John D Norton wrote “Causation as folk science” in 2003, a piece which highlights the limited role of Aristotlean and Kantian causation in modern science, something which I’ve felt for many years. My perspective is that there’s nothing cause-and-effect in any system or model which exhibits coupling. The Lotka-Volterra predator-prey model is a typical one, and to the degree predators and prey act in accordance with this model, it’s difficult to see causation in their behavior.
Some people are shocked at this idea, thinking that there is a continuity of method shared among mathematics, law, logic, history, essayists, and science. I don’t know why their reaction is so strong, but it may be that the kinds of systems that cause-and-effect is just insufficient to analyze are rare in the fields with which they are familiar.

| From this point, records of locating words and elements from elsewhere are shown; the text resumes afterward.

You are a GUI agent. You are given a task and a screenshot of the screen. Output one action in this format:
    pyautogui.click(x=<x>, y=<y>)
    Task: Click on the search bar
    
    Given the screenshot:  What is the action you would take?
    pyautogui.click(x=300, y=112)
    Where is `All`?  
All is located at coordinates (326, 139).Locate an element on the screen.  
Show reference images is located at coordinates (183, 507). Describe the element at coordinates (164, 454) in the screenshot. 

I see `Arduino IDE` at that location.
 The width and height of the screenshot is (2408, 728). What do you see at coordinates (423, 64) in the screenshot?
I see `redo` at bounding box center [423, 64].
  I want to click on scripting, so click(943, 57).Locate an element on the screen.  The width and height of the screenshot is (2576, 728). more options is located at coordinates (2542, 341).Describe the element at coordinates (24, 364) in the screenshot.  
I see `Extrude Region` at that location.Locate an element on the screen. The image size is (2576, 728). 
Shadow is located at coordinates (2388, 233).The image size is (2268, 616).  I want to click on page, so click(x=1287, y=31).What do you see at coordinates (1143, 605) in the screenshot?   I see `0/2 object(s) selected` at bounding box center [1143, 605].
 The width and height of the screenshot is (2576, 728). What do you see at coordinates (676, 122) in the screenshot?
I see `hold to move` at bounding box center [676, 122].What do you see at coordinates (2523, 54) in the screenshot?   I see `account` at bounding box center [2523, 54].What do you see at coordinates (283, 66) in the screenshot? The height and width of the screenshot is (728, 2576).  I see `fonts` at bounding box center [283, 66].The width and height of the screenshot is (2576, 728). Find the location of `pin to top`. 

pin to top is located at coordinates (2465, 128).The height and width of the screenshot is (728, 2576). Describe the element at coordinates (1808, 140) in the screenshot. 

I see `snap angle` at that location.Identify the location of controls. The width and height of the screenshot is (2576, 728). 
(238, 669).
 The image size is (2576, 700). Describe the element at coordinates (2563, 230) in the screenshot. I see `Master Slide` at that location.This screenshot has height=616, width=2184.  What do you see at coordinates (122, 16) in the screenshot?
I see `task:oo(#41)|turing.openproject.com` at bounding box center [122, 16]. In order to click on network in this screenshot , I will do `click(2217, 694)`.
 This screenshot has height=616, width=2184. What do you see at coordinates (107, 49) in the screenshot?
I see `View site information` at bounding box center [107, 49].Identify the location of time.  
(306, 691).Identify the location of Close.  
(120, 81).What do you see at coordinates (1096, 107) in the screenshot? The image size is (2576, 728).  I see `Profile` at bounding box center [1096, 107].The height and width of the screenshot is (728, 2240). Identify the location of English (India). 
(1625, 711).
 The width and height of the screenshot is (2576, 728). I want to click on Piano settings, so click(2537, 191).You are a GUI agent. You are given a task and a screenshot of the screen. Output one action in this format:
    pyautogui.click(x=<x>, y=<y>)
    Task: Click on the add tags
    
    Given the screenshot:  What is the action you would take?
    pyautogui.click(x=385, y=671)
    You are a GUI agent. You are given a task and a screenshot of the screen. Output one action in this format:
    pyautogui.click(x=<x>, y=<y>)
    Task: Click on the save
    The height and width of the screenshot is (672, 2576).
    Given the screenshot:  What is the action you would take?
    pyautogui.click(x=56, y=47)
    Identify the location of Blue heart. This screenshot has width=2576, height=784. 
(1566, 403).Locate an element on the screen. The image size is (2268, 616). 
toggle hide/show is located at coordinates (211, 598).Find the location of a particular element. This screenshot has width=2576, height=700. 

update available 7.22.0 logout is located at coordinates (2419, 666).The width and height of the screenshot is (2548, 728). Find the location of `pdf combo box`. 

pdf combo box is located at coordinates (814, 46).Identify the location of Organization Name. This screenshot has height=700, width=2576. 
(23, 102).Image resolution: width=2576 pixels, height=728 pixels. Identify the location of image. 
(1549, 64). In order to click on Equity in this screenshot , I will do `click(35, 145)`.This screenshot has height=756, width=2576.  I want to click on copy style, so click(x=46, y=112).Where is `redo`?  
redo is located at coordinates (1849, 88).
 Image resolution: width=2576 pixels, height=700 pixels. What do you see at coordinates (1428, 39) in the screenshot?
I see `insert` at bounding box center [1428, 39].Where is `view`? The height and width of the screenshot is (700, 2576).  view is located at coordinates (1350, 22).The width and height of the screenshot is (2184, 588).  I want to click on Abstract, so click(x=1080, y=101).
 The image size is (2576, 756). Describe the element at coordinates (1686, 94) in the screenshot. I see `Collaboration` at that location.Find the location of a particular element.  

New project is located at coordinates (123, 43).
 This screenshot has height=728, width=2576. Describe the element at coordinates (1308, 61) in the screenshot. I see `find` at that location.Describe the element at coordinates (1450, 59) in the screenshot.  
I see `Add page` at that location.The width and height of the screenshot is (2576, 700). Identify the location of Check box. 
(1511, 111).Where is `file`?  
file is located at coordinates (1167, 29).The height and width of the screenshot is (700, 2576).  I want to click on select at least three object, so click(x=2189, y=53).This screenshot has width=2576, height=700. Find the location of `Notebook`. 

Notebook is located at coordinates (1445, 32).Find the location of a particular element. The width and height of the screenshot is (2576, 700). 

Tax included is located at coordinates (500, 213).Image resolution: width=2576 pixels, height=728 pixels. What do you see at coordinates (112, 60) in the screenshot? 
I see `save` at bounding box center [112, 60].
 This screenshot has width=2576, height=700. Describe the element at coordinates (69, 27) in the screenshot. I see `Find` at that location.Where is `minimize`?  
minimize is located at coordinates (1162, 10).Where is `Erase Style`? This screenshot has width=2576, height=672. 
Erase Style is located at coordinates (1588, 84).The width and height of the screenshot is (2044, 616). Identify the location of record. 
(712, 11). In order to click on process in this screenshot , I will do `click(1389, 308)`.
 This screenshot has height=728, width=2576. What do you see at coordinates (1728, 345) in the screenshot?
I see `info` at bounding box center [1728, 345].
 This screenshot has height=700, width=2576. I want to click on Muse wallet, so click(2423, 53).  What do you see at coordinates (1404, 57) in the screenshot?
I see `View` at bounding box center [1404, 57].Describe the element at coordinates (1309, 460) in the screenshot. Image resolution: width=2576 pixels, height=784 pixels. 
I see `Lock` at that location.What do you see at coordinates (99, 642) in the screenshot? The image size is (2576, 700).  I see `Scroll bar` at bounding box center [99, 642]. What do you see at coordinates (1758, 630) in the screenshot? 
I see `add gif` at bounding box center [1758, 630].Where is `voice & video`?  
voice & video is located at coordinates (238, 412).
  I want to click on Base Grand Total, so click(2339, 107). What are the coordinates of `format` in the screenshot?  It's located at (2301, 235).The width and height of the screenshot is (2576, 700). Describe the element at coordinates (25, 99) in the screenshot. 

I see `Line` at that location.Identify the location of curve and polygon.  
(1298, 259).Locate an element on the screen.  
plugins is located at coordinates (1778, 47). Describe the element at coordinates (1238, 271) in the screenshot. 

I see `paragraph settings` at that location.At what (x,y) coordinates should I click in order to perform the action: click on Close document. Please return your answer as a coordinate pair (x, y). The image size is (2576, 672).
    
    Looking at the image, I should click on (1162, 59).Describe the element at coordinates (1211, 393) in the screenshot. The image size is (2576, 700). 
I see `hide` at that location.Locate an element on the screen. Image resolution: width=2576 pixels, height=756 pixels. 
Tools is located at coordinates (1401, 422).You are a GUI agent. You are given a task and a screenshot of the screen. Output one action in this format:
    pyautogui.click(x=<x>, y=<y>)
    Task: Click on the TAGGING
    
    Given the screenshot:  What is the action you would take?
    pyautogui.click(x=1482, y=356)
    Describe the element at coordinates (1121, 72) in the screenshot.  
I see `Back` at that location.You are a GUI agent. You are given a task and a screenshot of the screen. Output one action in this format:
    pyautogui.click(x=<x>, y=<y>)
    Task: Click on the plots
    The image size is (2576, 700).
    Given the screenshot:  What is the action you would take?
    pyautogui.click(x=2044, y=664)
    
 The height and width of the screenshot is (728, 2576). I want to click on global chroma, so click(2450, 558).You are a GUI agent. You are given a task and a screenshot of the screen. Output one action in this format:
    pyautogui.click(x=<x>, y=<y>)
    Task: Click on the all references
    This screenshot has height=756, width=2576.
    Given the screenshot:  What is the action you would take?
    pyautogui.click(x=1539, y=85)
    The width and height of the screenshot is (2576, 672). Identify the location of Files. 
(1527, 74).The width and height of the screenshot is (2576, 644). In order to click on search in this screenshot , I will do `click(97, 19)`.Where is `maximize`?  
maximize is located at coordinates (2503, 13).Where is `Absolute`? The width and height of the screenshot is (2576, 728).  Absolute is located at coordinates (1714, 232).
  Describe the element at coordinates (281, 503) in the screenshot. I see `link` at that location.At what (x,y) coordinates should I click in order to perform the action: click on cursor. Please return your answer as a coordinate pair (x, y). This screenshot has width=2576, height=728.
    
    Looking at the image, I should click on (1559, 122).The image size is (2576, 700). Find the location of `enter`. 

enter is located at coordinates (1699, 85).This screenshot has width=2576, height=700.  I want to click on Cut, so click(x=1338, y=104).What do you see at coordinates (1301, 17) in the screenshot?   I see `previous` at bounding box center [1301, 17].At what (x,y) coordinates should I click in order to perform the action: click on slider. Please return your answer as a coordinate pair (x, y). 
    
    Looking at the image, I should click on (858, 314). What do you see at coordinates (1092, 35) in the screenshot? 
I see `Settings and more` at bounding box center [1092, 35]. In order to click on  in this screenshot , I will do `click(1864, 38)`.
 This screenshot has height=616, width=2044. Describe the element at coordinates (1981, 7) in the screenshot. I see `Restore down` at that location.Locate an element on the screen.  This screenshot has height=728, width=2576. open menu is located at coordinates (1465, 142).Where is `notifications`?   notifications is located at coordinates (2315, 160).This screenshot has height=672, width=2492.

Also, it may be analysis of such systems is judiciously avoided, since the tools of cause-and-effect are not up to the task.
Norton quotes Bertrand Russell’s 1913 “On the notion of cause“:
All philosophers, of every school, imagine that causation is one of the fundamental axioms or postulates of science, yet, oddly enough, in advanced sciences such as gravitational astronomy, the word ’cause’ never occurs … The law of causality, I believe, like much that passes muster among philosophers, is a relic of a bygone age, surviving like the monarchy, only because it is erroneously
supposed to do no harm.
The Stanford Encyclopedia of Philosophy has a detailed spread on the question. By the way, that online encyclopedia is really excellent, and deserves my and your financial support, something I try to do.